▶ **PROMPT**: Reproduce all entries below verbatim. Skip the pictures.

▶ **INPUT DATA**:
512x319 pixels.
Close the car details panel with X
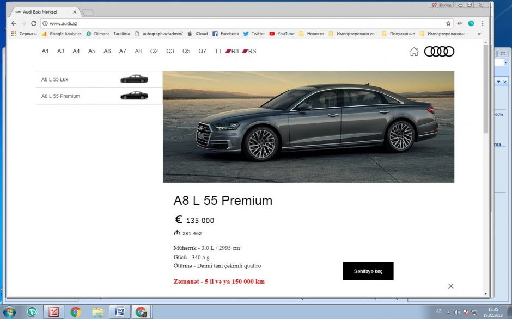point(450,286)
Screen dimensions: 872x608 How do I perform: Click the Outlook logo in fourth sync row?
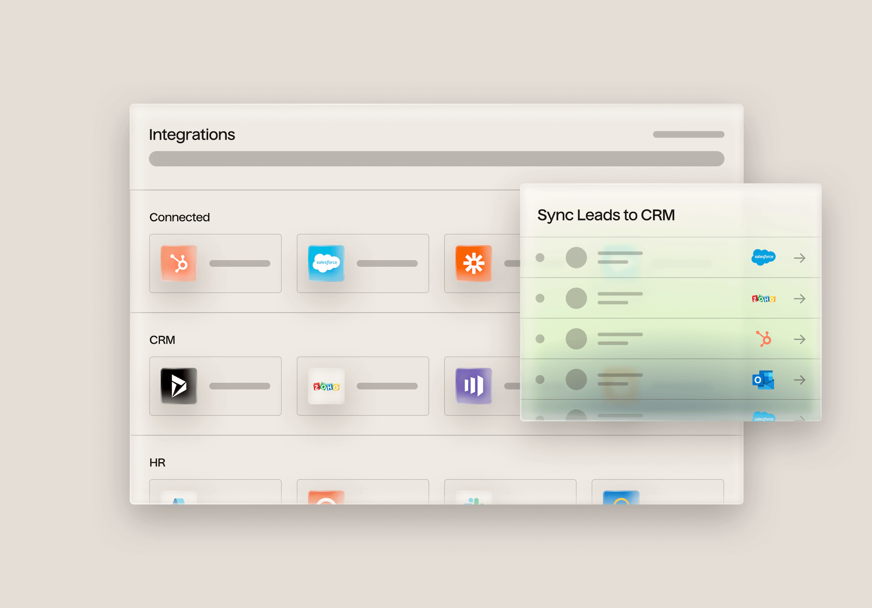click(763, 380)
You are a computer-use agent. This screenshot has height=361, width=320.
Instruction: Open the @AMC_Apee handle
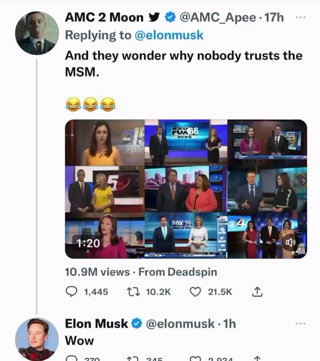coord(219,18)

▶ **EXERCISE SOLUTION**:
512x319 pixels.
Close the car details panel with X
point(450,286)
Screen dimensions: 872x608 How do I perform: Click the Outlook logo in fourth sync row?
click(763, 380)
You are a computer-use agent. This screenshot has height=361, width=320.
Instruction: Open the @AMC_Apee handle
coord(219,18)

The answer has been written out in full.